(Work to complete)
Give the number of lines in the records below that include "Given", and nothing more.

BEGIN Exercise data

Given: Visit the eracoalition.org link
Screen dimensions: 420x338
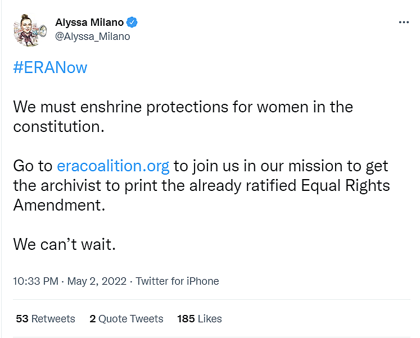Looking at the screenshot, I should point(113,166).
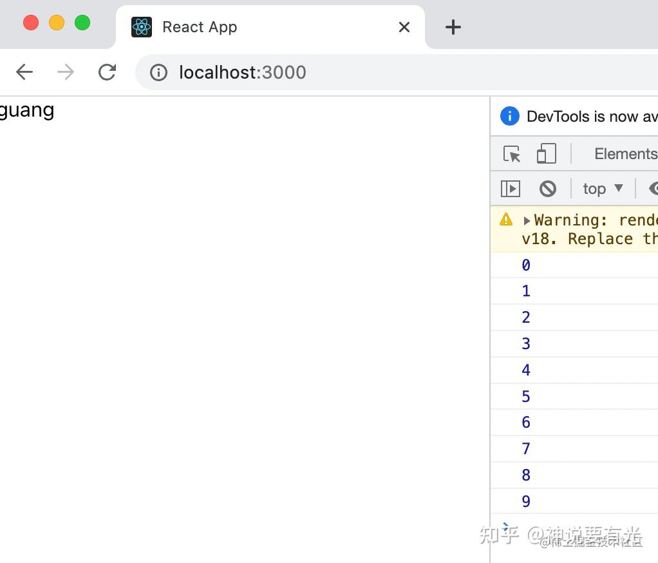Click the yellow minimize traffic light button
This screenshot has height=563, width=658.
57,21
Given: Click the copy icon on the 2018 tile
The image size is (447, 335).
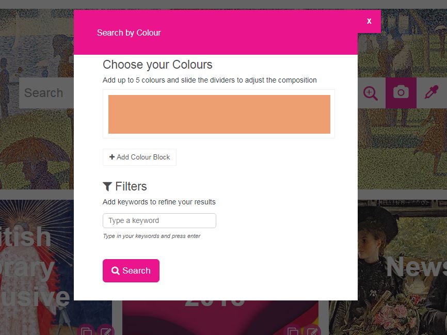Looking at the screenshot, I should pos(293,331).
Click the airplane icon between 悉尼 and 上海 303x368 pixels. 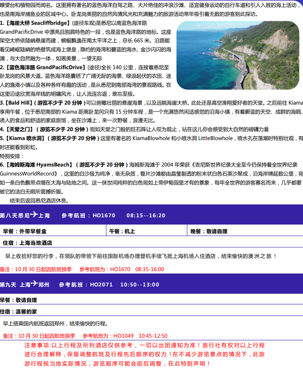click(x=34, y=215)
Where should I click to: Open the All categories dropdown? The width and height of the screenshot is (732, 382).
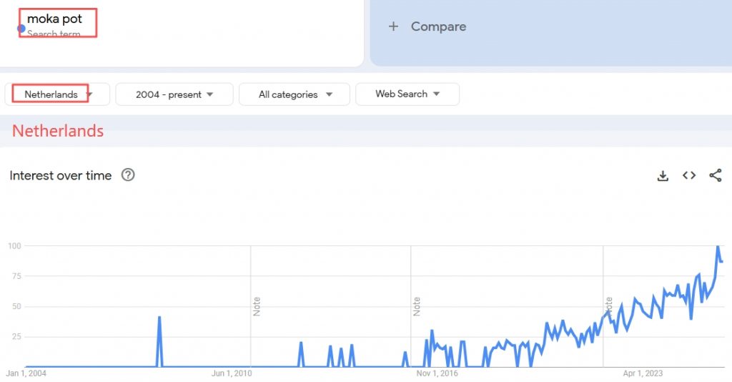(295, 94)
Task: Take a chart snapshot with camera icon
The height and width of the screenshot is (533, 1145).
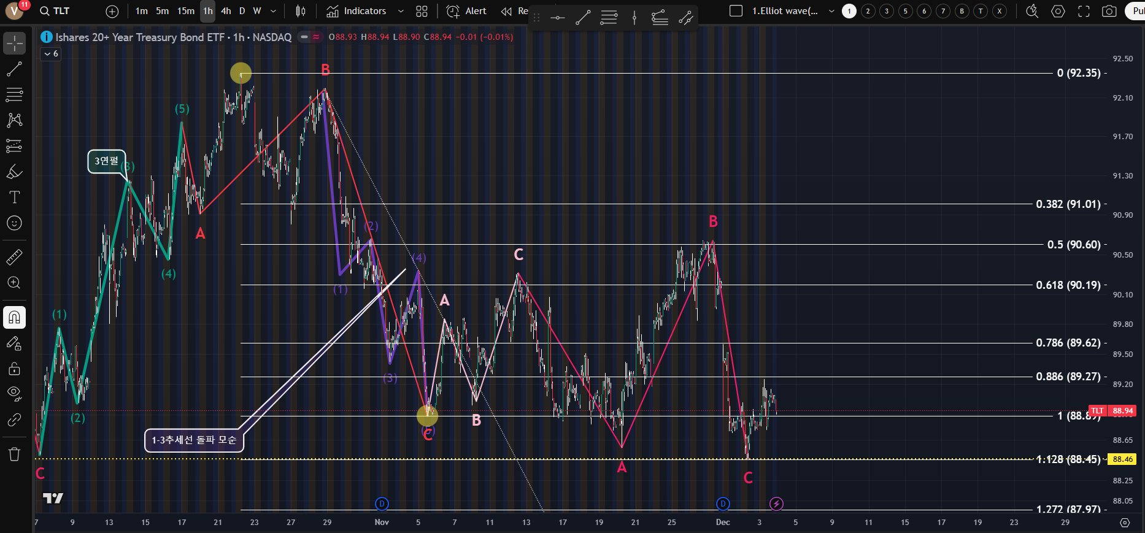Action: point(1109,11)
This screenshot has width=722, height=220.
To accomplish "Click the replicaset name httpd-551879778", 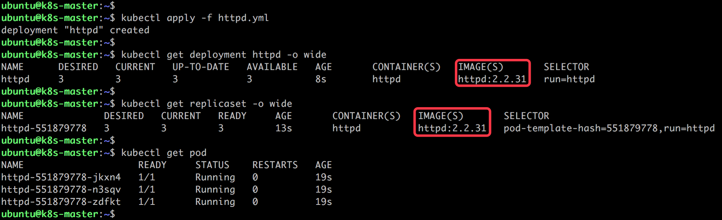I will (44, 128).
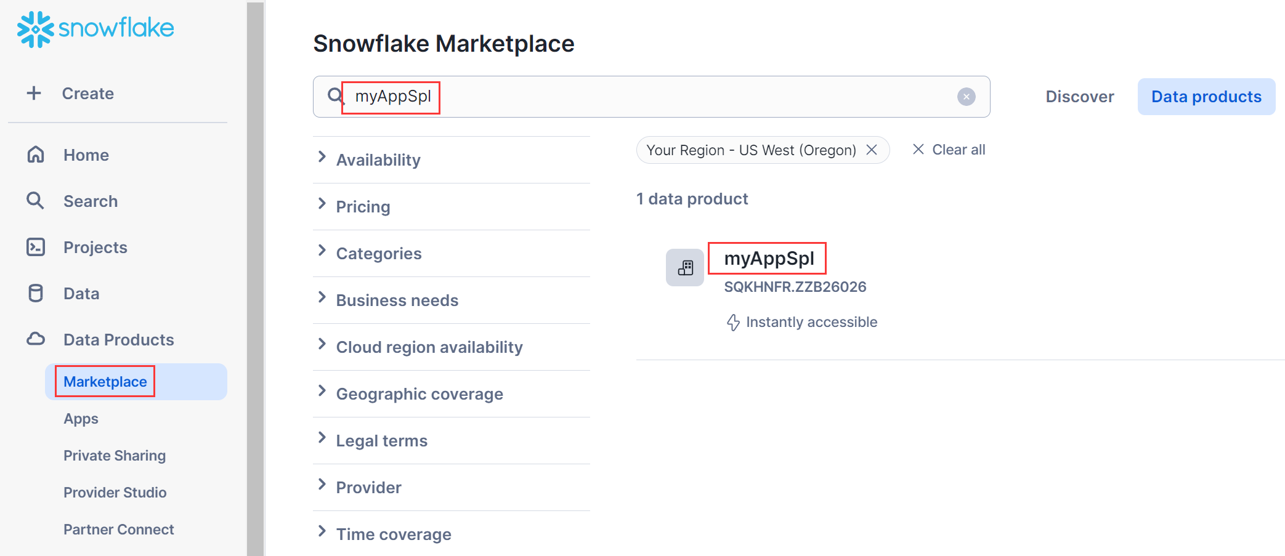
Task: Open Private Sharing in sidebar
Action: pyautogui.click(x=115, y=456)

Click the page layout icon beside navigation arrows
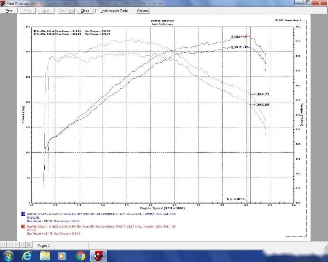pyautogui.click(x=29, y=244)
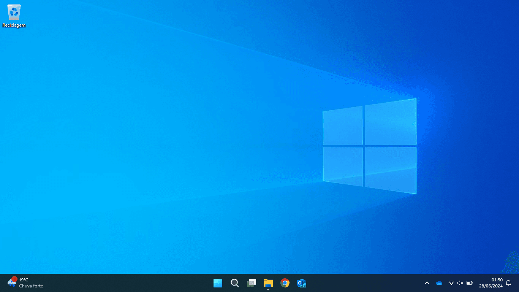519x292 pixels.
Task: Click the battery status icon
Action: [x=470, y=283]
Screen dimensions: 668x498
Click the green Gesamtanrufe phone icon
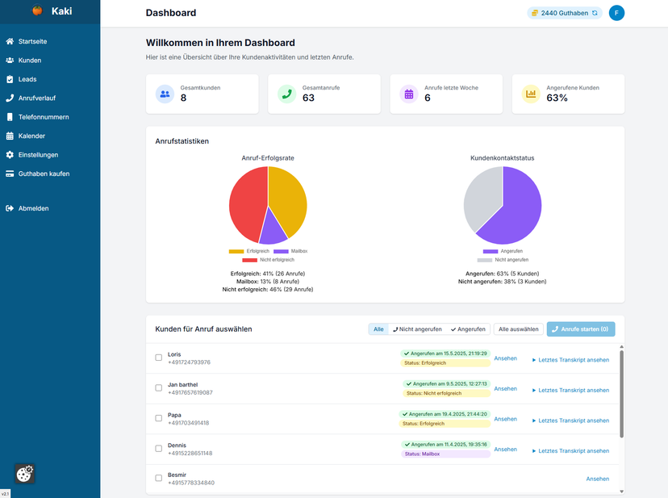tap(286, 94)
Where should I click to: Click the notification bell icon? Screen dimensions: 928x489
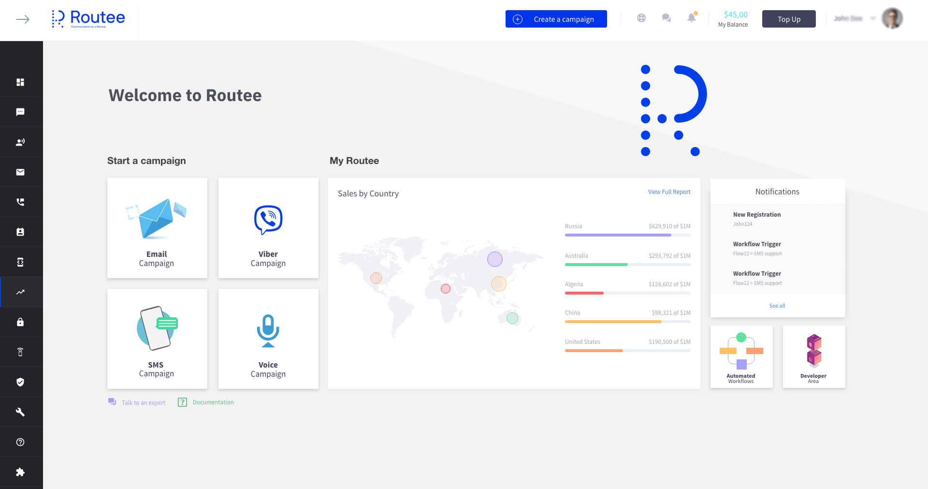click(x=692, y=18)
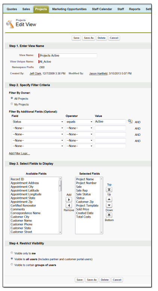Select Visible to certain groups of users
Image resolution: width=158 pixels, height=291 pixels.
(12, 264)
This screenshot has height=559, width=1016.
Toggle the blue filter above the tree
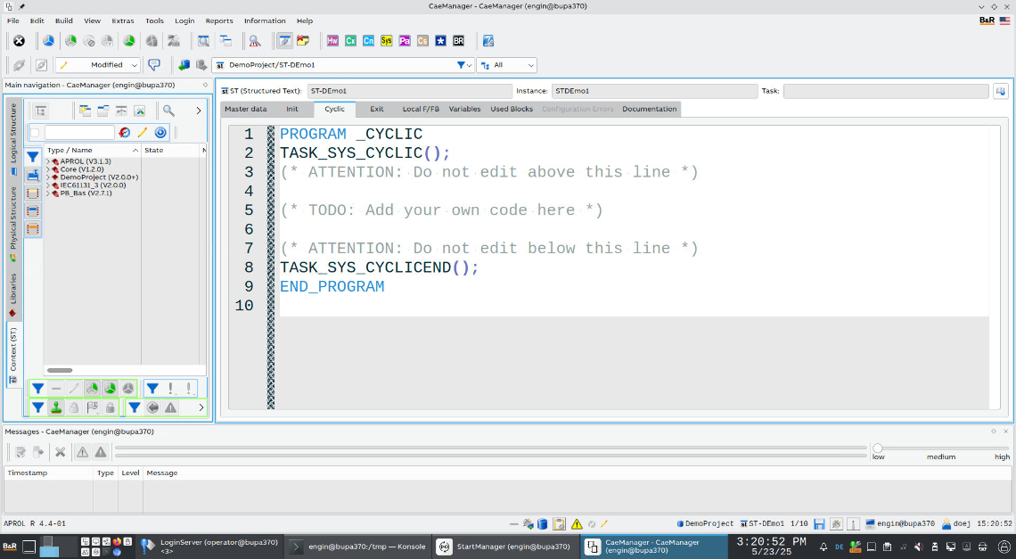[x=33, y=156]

END Exercise data

(Result)
2